Зеленое дитя - [2]
Впервые публикуя Рида по-русски, мы не просто совершаем культурную акцию, заполняем пресловутые «лакуны», но, хочется надеяться, уточняем представления о европейском и английском искусстве и литературе первой половины XX века.
Рид был не только знаком и дружен с выдающимися деятелями литературы, искусства и науки, — теми, кого сегодня принято называть «классиками»: Т. С. Элиотом, Генри Муром, Фордом Мэдоксом Фордом, Грэмом Грином, Кандинским, К. Г. Юнгом и многими-многими другими. Он несколько десятилетий подряд занимал центральное положение в спорах об авангарде, сюрреализме, абстрактном искусстве.
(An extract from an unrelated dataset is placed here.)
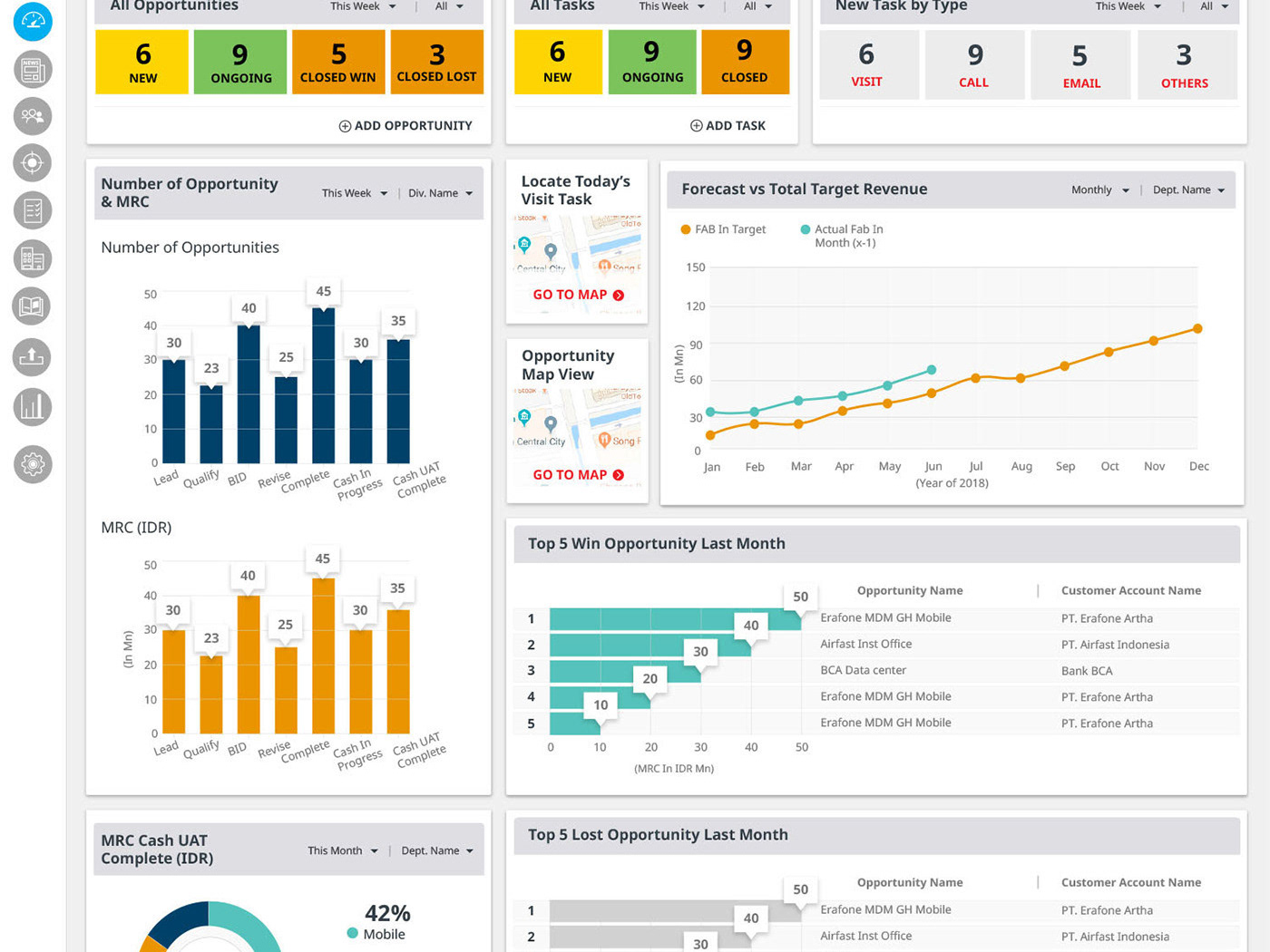Click Go To Map under Opportunity Map View
This screenshot has height=952, width=1270.
point(578,475)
Помогало и то, что он сам был поэтом и прозаиком.
Рид — это редкий случай теоретика и художника, который увязывал искусство — и вопросы социальной справедливости, литературу — и вопросы свободы, персонального существования. Причем темы эти имели для него, что называется, культурную окраску, соотносились с идеями Французской революции, Руссо, философии Г. Торо, теорией К. Г. Юнга и т. д. Так что, впервые открывая русское издание Рида, читатель попадает на многие большие темы и имена культуры последних трех столетий, оказываясь в самой сердцевине проблем и споров об искусстве.
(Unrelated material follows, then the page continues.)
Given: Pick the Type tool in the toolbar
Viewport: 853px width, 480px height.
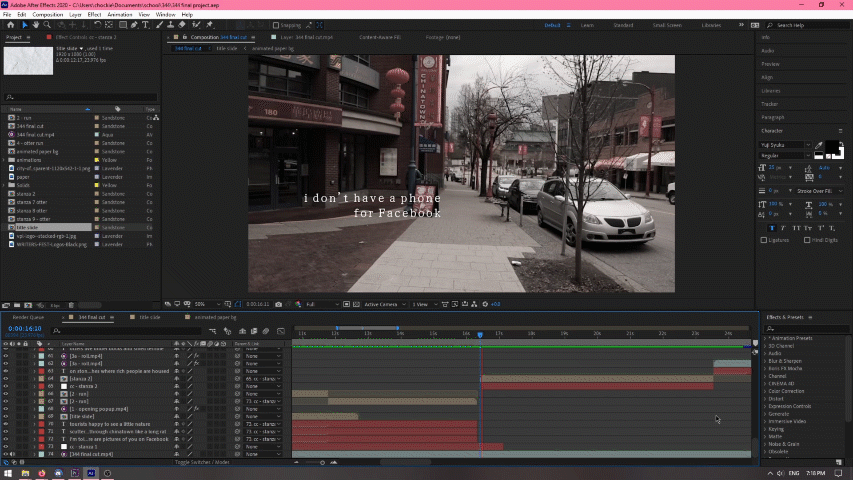Looking at the screenshot, I should [x=146, y=25].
И, конечно, интересно приоткрыть завесу молчания, окружавшую имя Рида в бывшем СССР. Откуда это многолетнее забвение? Чем анархист сэр Герберт Рид не угодил советским марксистам?
Вперед, читатель!
Герберт Рид (1893–1968) словно сошел со страниц романа Вирджинии Вулф «Миссис Дэллоуэй». Он, как Септимус Смит, один из героев романа, — молодой романтичный поэт из провинции, влюбленный в учительницу, с томиком Китса (в его случае это «Государство» Платона, «Дон Кихот» Сервантеса и «Антология английской поэзии»). Смит навсегда ушиблен войной — погибшие боевые товарищи стоят у него перед глазами, как живые, заслоняя мир. ««Эванс! Эванс!» — кричал Смит, не замечая взглядов удивленных прохожих на лондонских улицах». В состоянии наваждения он пишет на клочке бумаги отдельные буквы, слова, видя в них откровение, — чем не сюр? (Похоже, Вулф объясняет рождение сюрреалистической поэзии адовым опытом войны). Одно не сошлось в судьбах Септимуса Смита и Герберта Рида: Рид выжил, не покончил с собой, как Смит, и написал историю и эстетику модернизма, того самого направления, к которому принадлежали и Вулф, и Элиот, и Паунд, и Джойс, и многие другие литераторы и художники 10-20-х гг.
Естественно, в его представлениях об искусстве, литературе, а также идеях, более общих, — о свободе, демократии, социальной справедливости, — много общего с модернистами старшего поколения.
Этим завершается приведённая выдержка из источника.